OUR TAKE: 6 out of 10
On their most basic level, movies exist to entertain and transport us away from our daily lives. But they can also inspire and motivate people, as well as educate them. In terms of the latter, filmmakers seem intent on teaching important life lessons, such as don't go swimming in the ocean after dark; visit parks featuring cloned dinosaurs; travel through time; stick around when paranormal stuff starts occurring; or -- and this one seems the most important since it occurs quite frequently -- go into dark and strange places where you have no idea what might be waiting inside.

How many times have you watched any sort of scary movie and thought, "What are they doing?" or said aloud, "Nope, I wouldn't be going in there." Granted, we've been trained this way through repetition, and whether it's a spooky looking and dilapidated house, a sewer tunnel, a cave or anything that gets your reptilian brain anxious, we know it's best not to enter.

Of course, if movie characters did the same, we wouldn't really have a suspenseful ninety minutes or more to look forward to. That is, unless the screenwriter(s) and everyone else involved got more creative with the material and then we'd get the scares as well as something new to behold.

Well, we don't get much if any of the latter as some movie characters again make the cardinal sin of exploring an unexpectedly discovered alien planet, entering a long-downed spaceship, and peering down into large pods, even when one has opened and something is clearly visible squirming about just beneath a wet and gooey membrane.

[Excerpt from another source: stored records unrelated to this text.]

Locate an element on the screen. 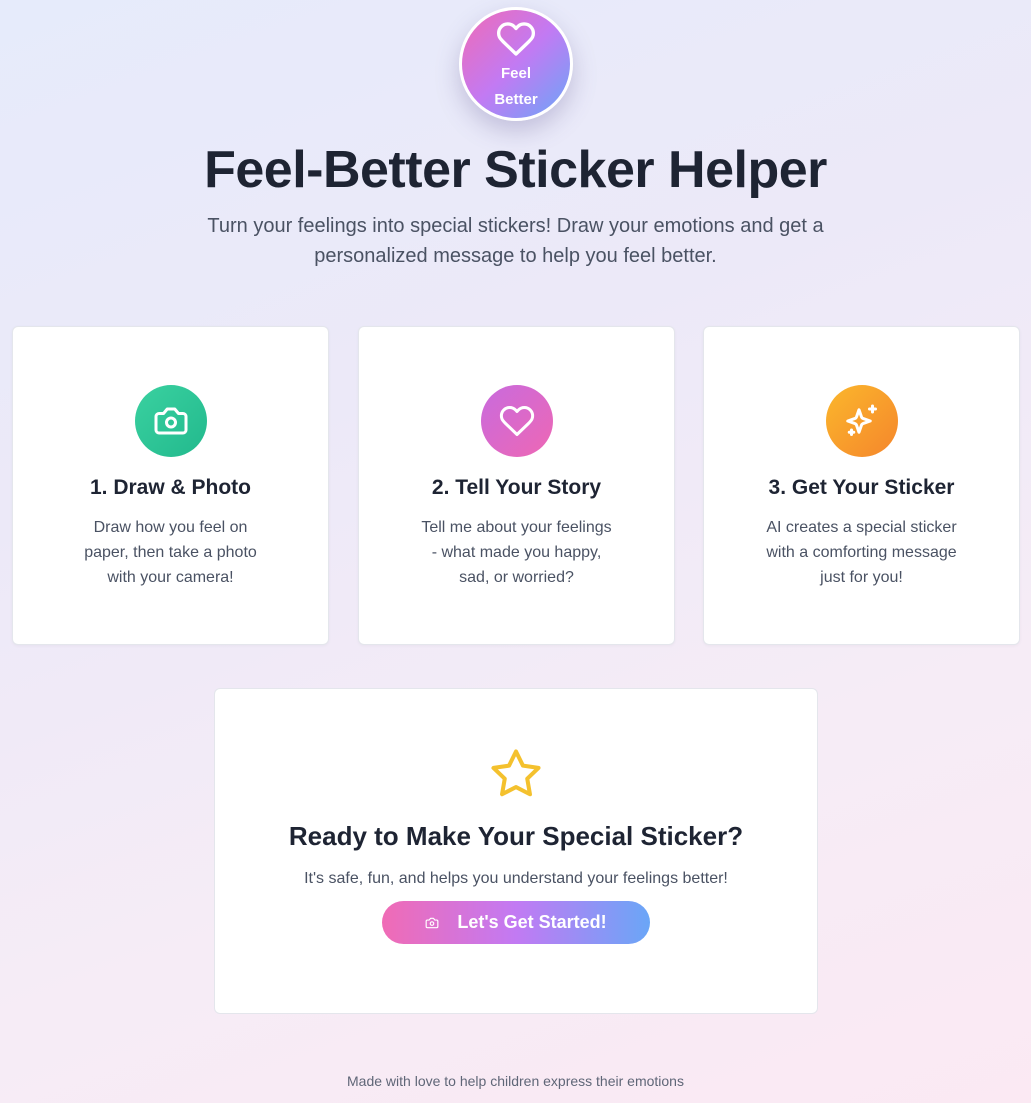  logo-line-1: Feel is located at coordinates (516, 74).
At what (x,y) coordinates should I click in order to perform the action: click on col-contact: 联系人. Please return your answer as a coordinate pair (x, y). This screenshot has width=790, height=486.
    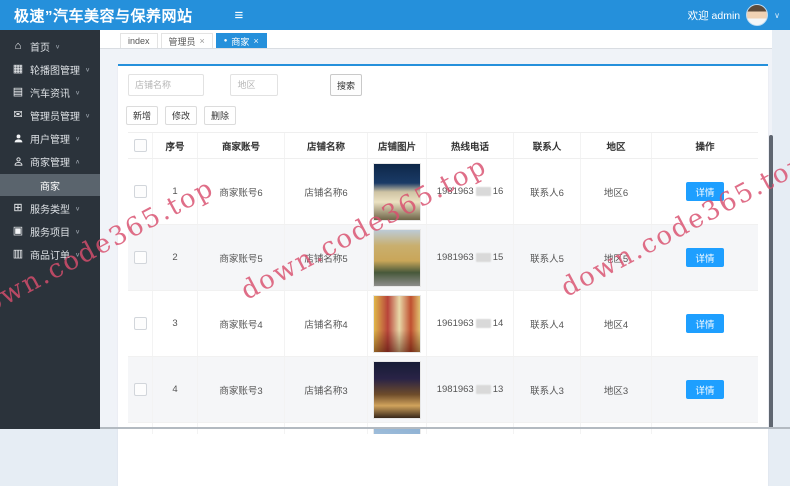
    Looking at the image, I should click on (548, 146).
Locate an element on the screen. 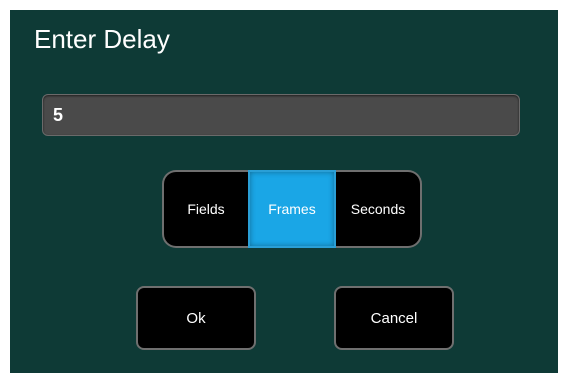 The image size is (569, 383). ok-button: Ok is located at coordinates (196, 318).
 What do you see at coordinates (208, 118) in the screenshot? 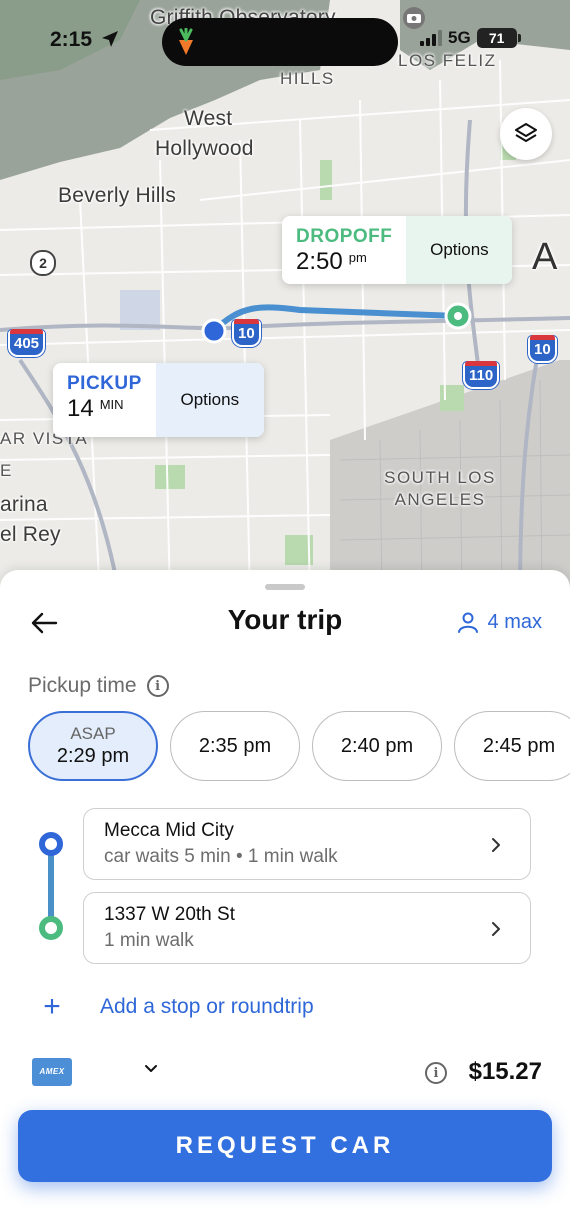
I see `map-label-west: West` at bounding box center [208, 118].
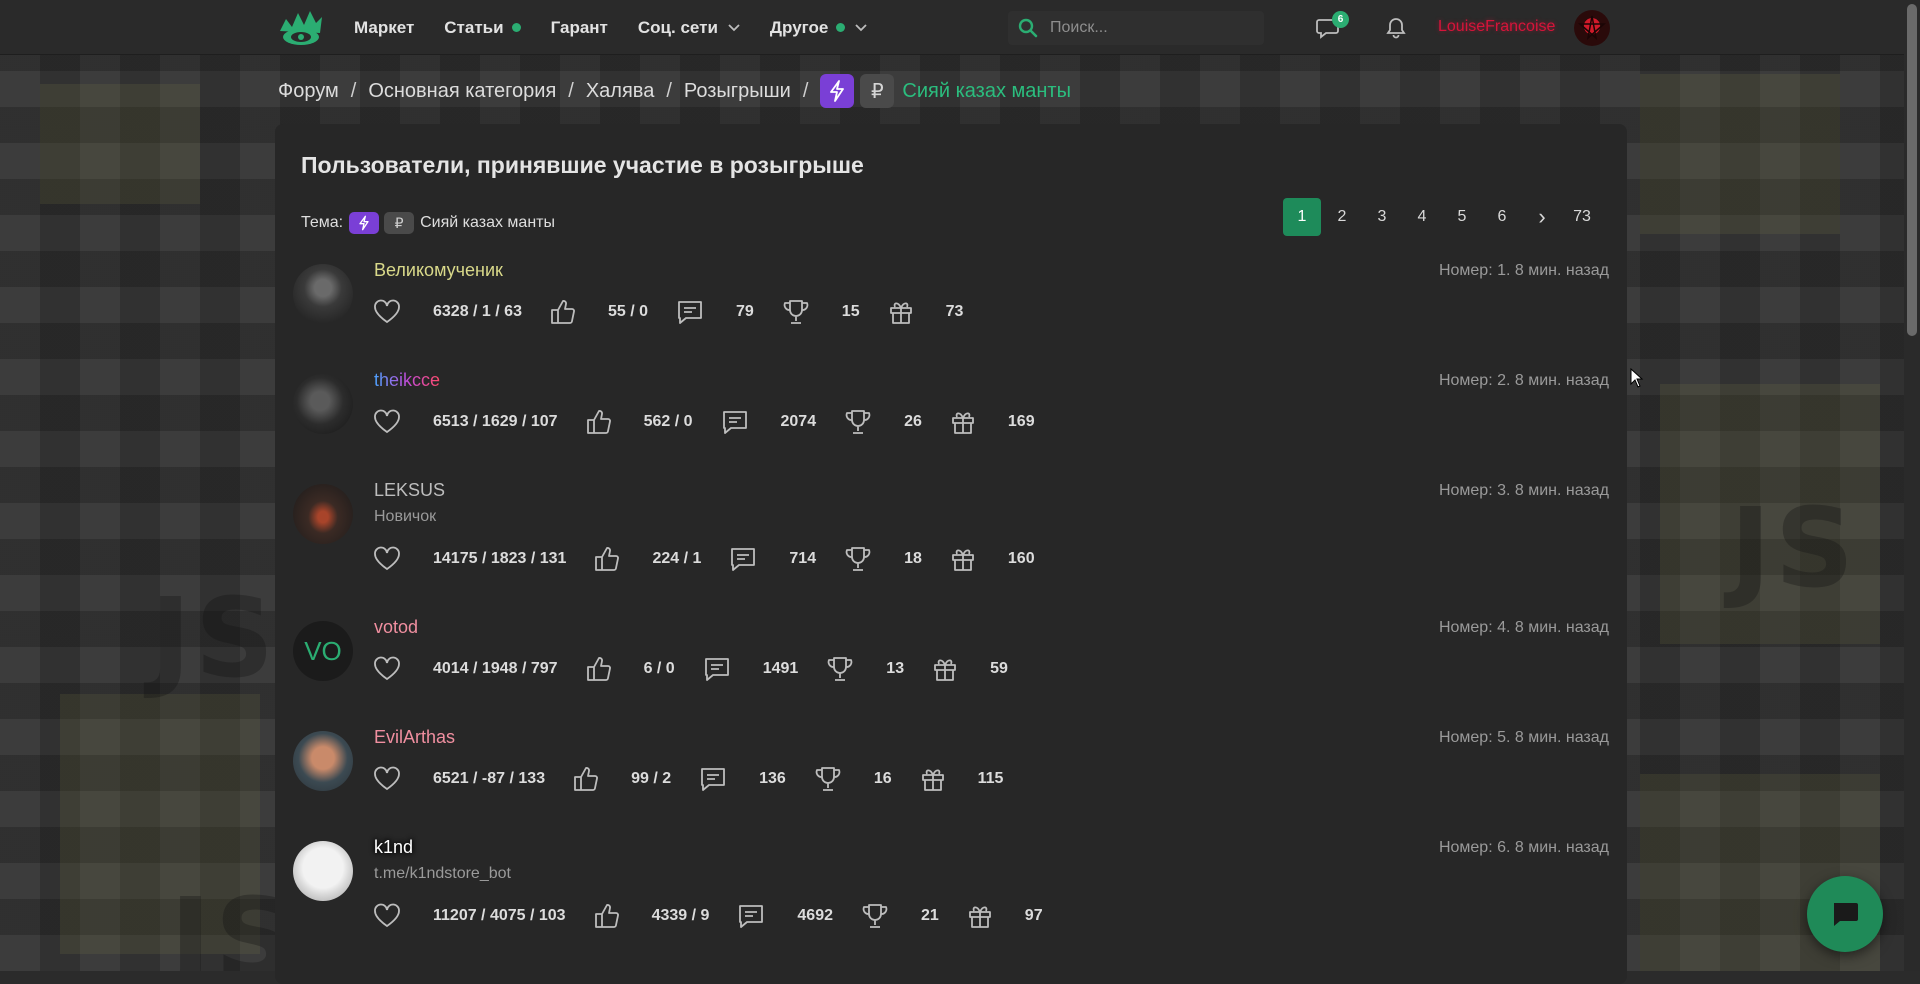  I want to click on stat-thumbs: 4339 / 9, so click(652, 916).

Yes, if that sounds a lot like an "Alien" movie you'd be right. And while the characters don't have our advantage of knowing what's coming, that doesn't entirely absolve the film and those who created it from recycling this franchise' signature elements for the -- count 'em -- sixth time in the latest offering, "Alien: Covenant."

It also features a female character (played here by Katherine Waterston) who ends up being the central protagonist, much like Sigourney Weaver did in the original "Alien" film from (gulp) nearly forty years ago. There's also a nebulous "synthetic" (an android) with plans of his own; an interstellar space crew roused from their cryosleep years ahead of schedule; a mysterious signal that draws them to a metaphorical and literal alien planet; and unwelcome contact with so-called face hugger aliens that ultimate result in violent and deadly body eruptions.

In other words, if you've never seen any of the previous "Alien" movies, you might find all of that to be exciting, gripping and terrifying stuff. But for those of us who saw the original 1979 flick and its brilliant (if different in tone) sequel from 1986, this one will come off as a decent enough effort, albeit one with no surprises (yes, including the twist that can be seen from orbit) and an awful lot of recycled material.

The fact that director Ridley Scott -- who directed the original offering as well as his return to the franchise in 2012 with "Prometheus" -- is behind the camera here (working from a script by John Logan and Dante Harper) will either be disappointing, not that surprising, or a combination of both. Set ten year after the events depicted in "Prometheus," the story closely follows that of the first film with Waterston ending up as the Ripley-like heroine, while Danny McBride plays her sidekick of sorts and everyone else is simply fodder for the alien death machine.

Michael Fassbender gets the meatiest part (or, more accurately, parts) playing an android on the ship who ends up meeting an earlier model incarnation of himself once the landing crew arrives on the planet (and does dumb things). And while those two delve into philosophical material such as the concept of life and its origins, what most audience members will be salivating for will be the aliens who arrive in various shapes and sizes.

I prefer mine as they appeared in the first two flicks, but if you enjoy watching aliens attacking humans, people blasting said aliens, and violent eruptions of said critters from their hosts, this will be right up your alley.

Overall, everything is handled skillfully, but I just wish the story had more originality rather than recycling of previous material, especially since it was done better the first time around. And that's a teachable moment. "Alien: Covenant" rates as a 5.5 out of 10.